THE TASKS:
1: Translate into French this sentence from the passage on Dat peer discovery: "This functionality is implemented in the bittorrent-dht module which was originally made for the popular webtorrent project."
2: For each statement below, state whether it agrees with the passage on Dat peer discovery, answering yes or no and quoting the words of the passage that decide it. (a) discovery-channel is the module that actually finds peers for a given key. (b) Items stored in the DHT expire right away. (c) Publishing on the DHT is resistant to censorship.
3: Continue the passage on Dat peer discovery from the point where it stops.

GIVEN PASSAGE:

_ _ _

There are a lot of guides and introductions to Dat that focus on using dat to transfer files, the replication protocol, and how the data is transferred between peers. However, that's just half of the story. A lot of the magic from the dat ecosystem comes from discovery-swarm, the module that's responsible for finding peers to replicate with in the dat network.

Super High Level

discovery-swarm provides an API to join networks using a discovery key, and then invokes a callback when it finds a peer to connect to.

// Taken from the discovery-swarm example
var swarm = require('discovery-swarm')

var sw = swarm()

sw.listen(666)
sw.join('cool stuff') // can be any id/name/hash

sw.on('connection', function (connection) {
  console.log('found + connected to peer')
})

This seems easy enough, but it feels a little magical. Under the hood, it combines several high level modules to get the job done.

Peer discovery

While dat-swarm provides a way to join multiple networks and automatically connect to peers, discovery-channel is the module responsible for actually finding peers for a given key. It's what advertises the local ip/port to the network and searchs for peer identifiers.

Decentralized peer lookup - The DHT

Dat isn't the only p2p protocol that relies on peer discovery. Back when applications like BitTorrent and eMule were being developed, they relied a lot on "tracker" servers for announcing peers and searching for them. This resulted in a form of centralization which meant that if a tracker server got taken down or otherwise compromised, the p2p network couldn't function.

The solution for this problem was to get rid of centralized trackers and replace them with a protocol that would split the discovery information amongst all the peers participating in the network. The particular approach is called a Distributed Hash Table. It's a key-value store that automatically stores keys on nodes in the network. The most popular algorythm for determening which peers should store which data is called Kademlia. I'm not going to go too far into it, but the idea is that each discovery key is sent to nodes whose id is "close" to the key, and peers maintain connections to others that are varying levels of "closeness" to themselves which makes it fast to find the nodes storing keys that you want.

This functionality is implemented in the bittorrent-dht module which was originally made for the popular webtorrent project.

discovery-channel uses this module by publishing it's IP/Port combination to the discovery key onto the DHT. Since there is no central authority or single point of failure, publishing on the DHT is resistant to censorship and can survive sketchy networks.

One of the problems with the DHT, is that items in the DHT don't expire right away, and searching for peers can yield a lot of false-positives. Also, maintining the connection information necessary for staying in the DHT takes up more computational resources. As well, the DHT requires a set of "bootstrap nodes" which are used to find more nodes to start building up your network. These bootstrap nodes are a potential source of failure and DHT clients should attempt to save any nodes they find for later use in order to have a way to bootstrap should the bootstrap nodes go down.

Faster than the DHT - DNS! (and MDNS)

The next module, is a two-parter. As I mentioned before, the DHT can yield false positives and requires participating in a network. To make peer lookup faster, discovery-channel makes use of dns-discovery to talk to a list of centralized DNS servers to find peers.

_ _ _

STORED RECORDS:
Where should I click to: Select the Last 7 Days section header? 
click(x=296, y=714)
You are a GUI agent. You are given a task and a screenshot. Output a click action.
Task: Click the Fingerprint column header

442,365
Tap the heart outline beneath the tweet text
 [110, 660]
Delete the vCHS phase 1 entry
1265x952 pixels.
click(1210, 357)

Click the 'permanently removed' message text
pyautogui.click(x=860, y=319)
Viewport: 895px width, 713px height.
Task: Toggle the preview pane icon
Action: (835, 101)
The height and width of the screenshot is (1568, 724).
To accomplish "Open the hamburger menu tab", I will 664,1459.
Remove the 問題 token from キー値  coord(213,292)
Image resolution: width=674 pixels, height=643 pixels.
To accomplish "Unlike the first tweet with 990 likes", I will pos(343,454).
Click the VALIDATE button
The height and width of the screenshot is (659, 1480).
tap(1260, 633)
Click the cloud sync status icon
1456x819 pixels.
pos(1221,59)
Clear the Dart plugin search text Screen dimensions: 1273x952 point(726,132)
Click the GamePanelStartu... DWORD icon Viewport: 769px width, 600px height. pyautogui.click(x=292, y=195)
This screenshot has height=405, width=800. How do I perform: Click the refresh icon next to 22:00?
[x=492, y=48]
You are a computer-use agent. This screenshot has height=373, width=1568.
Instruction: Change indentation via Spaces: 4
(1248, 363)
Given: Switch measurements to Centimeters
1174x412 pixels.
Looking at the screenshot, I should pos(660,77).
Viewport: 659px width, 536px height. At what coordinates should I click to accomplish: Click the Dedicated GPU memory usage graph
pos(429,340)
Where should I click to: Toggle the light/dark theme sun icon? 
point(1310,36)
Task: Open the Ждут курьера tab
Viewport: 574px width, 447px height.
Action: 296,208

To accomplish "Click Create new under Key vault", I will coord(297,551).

_ _ _

EXERCISE ANSWERS:
1: Cette fonctionnalité est implémentée dans le module bittorrent-dht, conçu à l'origine pour le projet populaire webtorrent.

2:
(a) Yes: "discovery-channel is the module responsible for actually finding peers for a given key"
(b) No: "items in the DHT don't expire right away"
(c) Yes: "publishing on the DHT is resistant to censorship and can survive sketchy networks"

3:
DNS is the technology used to resolve website hostnames like www.example.com to IP addresses. It works by having a network of DNS "servers" that talk to each other about which domains map to which IP addresses. Clients wanting to connect to a website will then issue DNS queries to the server by sending UDP packets asking for a "query", and getting a result back over the same UDP socket. The query contains a "type" of record, and the "name" to search for.

discovery-swarm makes use of the txt "type" , and generates a fake name by using the discovery key as a subdomain on a configurable domain. txt records are used for encoding freeform data that applications can make use of. For example, you could tell dns-discovery to use the example.local domain, and when searching for the foobar discovery key, it will make DNS queries for foobar.example.local. It tells the DNS server to track it's own IP/Port by adding the additionals attribute to it's query with some custom data specifing whether it's announcing itself, looking up a peer, or un-announcing itself. The logic for how it encodes this information is here.

Using DNS is great for when you want speedy responses and to have a way to invalidate stored data (when you're leaving a network, for example). However, this introduces a point of centralization, and if the DNS servers get taken out, it prevents peers from being able to discover each other.

Working without internet!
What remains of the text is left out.